Excerpts from a dataset:
▼

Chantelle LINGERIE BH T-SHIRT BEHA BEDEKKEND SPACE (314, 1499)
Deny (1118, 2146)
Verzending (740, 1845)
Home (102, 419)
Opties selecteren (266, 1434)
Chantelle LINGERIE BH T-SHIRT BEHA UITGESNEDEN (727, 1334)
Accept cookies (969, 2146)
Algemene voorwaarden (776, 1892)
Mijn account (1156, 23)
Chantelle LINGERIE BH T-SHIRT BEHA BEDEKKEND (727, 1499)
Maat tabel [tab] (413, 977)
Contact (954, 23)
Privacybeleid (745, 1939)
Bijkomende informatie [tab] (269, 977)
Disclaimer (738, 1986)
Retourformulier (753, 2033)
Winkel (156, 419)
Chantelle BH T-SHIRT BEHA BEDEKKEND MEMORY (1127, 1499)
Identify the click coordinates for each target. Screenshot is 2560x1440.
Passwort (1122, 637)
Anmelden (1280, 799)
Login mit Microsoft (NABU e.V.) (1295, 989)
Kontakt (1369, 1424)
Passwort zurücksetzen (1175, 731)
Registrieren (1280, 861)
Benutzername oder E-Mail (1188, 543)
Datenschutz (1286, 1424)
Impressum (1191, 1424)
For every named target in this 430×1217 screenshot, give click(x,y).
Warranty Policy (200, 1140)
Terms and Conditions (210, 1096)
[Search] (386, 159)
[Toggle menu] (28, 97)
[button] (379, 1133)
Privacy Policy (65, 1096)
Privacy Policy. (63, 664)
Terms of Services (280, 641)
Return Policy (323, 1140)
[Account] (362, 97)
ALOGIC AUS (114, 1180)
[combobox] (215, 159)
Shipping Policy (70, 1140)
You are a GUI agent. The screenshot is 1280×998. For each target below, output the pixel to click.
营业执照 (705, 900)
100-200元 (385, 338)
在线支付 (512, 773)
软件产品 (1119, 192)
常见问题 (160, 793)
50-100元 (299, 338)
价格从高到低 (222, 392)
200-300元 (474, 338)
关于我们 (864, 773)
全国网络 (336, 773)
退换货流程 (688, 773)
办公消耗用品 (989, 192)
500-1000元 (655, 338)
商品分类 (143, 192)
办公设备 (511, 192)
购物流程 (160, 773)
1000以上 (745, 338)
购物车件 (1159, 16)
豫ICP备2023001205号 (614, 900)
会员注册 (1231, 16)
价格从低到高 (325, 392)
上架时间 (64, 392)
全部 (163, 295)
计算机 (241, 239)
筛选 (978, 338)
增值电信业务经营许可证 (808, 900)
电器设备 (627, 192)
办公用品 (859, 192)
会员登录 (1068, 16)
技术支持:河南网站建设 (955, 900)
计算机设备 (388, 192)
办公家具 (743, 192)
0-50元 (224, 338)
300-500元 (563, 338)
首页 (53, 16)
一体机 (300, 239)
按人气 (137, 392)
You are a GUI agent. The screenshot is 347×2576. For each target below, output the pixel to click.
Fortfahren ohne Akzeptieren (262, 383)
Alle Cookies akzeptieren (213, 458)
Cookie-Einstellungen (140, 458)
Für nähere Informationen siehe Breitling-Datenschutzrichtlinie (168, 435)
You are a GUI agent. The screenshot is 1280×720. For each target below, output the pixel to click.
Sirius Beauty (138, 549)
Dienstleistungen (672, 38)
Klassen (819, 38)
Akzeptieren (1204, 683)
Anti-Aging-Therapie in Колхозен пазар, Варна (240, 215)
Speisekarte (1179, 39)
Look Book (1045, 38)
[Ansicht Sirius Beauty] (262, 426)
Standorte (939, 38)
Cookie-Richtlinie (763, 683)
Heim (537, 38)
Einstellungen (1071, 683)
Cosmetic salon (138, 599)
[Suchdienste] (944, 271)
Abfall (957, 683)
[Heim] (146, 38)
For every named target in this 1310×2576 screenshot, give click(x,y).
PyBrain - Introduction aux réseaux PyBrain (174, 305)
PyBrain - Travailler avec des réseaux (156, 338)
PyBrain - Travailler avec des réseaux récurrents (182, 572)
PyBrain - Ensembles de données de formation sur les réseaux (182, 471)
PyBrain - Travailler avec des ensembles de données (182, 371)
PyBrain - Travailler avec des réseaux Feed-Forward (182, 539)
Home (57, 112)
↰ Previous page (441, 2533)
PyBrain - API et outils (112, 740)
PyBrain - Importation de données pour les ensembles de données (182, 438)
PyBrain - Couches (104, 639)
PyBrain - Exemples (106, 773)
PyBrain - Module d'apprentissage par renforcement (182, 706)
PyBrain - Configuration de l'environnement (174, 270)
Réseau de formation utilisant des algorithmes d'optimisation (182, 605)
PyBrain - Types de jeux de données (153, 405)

▲

■ **Goal of the exercise**:
Using the entries above, return exactly the lines from the line with "Terms of Services (280, 641)" to the line with "购物车件 (1159, 16)", counting both of those lines.

■ **Reply**:
Terms of Services (280, 641)
Return Policy (323, 1140)
[Account] (362, 97)
ALOGIC AUS (114, 1180)
[combobox] (215, 159)
Shipping Policy (70, 1140)
You are a GUI agent. The screenshot is 1280×998. For each target below, output the pixel to click.
营业执照 (705, 900)
100-200元 (385, 338)
在线支付 (512, 773)
软件产品 (1119, 192)
常见问题 (160, 793)
50-100元 (299, 338)
价格从高到低 (222, 392)
200-300元 (474, 338)
关于我们 (864, 773)
全国网络 (336, 773)
退换货流程 (688, 773)
办公消耗用品 (989, 192)
500-1000元 (655, 338)
商品分类 (143, 192)
办公设备 (511, 192)
购物流程 (160, 773)
1000以上 (745, 338)
购物车件 (1159, 16)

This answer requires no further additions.